The vigorous discussion here on hypothesis testing made me think a bit more about the motivations for significance tests. Basically, I agree with Phil’s comment that there’s no reason to do a hypothesis test in this example (comparing the average return from two different marketing strategies)–it would be better to simply get a confidence interval for each strategy and for their difference. But even with confidence intervals, it’s natural to look at whether the difference is “statistically significantly” different from zero.

As Phil noted, from a straight decision-analytic perspective, significance testing does not make sense. You pick the strategy that you think will do better–it doesn’t matter whether the difference is statistically significant. (And the decision problem is what to do, not what “hypothesis” to “accept.”)

But the issue of statistical significance–or, perhaps better put, the uncertainty in the confidence interval–is relevant to the decision of whether to gather more data. The more uncertainty, the more that can be learned by doing another experiment to compare the treatments. But if the treatments are clearly statistically significantly different, you already know which is better and there’s no need to gather more data.

In reality, this is a simplification–if you really can clearly distinguish the 2 treatments, then it makes sense to look at subsets of the data (for example, which does better in the northeast and which does better in the midwest), and continue stratifying until there’s too much uncertainty to go further. But, anyway, that’s how I see the significance issue here–it’s relevant to decisions about data collection.

3 thoughts on “Statistical significance as a guide to future data collection

  1. I just discovered your blog today and I am overjoyed.
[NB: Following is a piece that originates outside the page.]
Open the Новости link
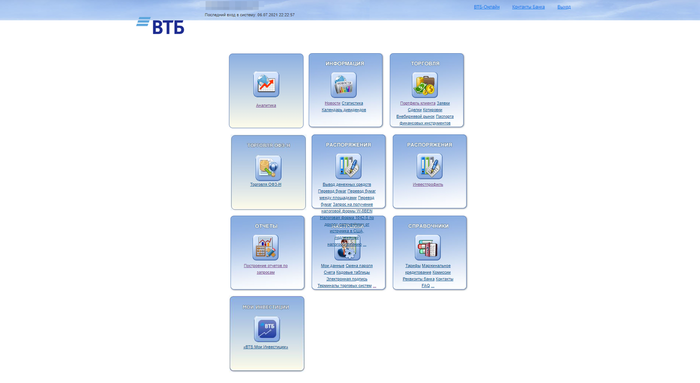Image resolution: width=700 pixels, height=383 pixels. point(332,103)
I have just finished teaching a group of graduate students from a 'radical' perspective on statistics which is just "common sense". It feels strange to meet another sensible person in the field these days…

  2. It might be, too, that you have done a statistical evaluation using your formal model, but you want to allow a role for a "hunch". If the rewards to both policies look pretty much the same, you'll go with the hunch, otherwise not.
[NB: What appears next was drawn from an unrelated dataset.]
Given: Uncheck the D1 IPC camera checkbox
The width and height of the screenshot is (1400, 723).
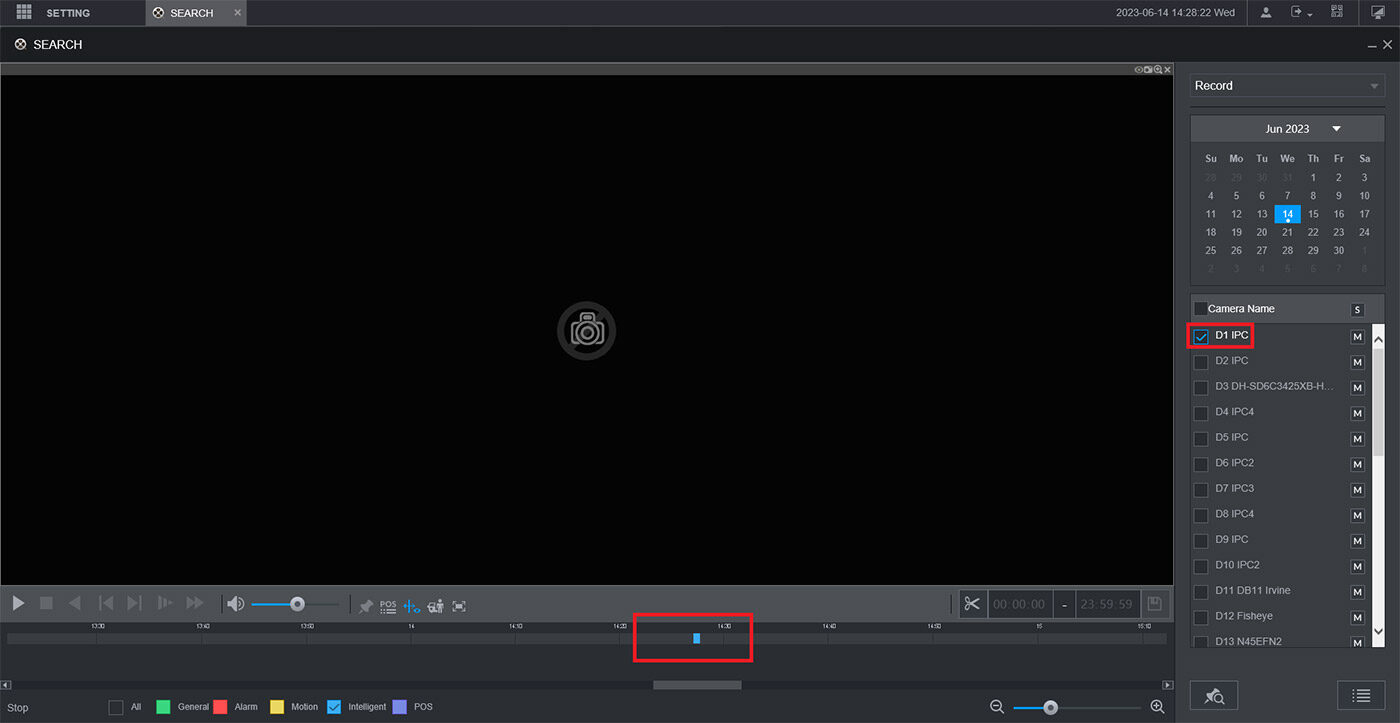Looking at the screenshot, I should coord(1201,337).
    You could put that in as a prior instead, but some people (including me) would prefer to separate out the two steps.

  3. Andrew: "(And the decision problem is what to do, not what "hypothesis" to "accept.")"

    This is kind of wrong. First, though the decision of what to do may be binary (though I doubt it, as you suggest there can be mixed-mailing strategies), there is still confidence and cost/benefit to consider. If A is only slightly better than B (say $10 better, with p = .99), is it really as rational to adopt an all-A mailing stragegy than if A whollops B? If there is any cost at all for adopting A, I'd contend not.

    But second, and more interestingly, the debate on hypothesis testing here is more about research design than statistics.

    I agree that the specific example of catalogue A vs. B is a "what to do" decision. But can't we assume that the catalogue people are already planning catalogues C, D, and E? If they want to know why A is better than B, then they have testable hypotheses.

    The significance test is only useful if they made an a priori decision to conduct it, and designed your catalogues with the test in mind. The test's value is one of generalizability. If A and B are different in myriad ways, the test isn't very useful. But if A and B differ only on one dimension, then the test tells whether that that dimension is important.

    The p post hoc, the significance test is of little value. But that doesn't diminish the value of p in other circumstances.

Comments are closed.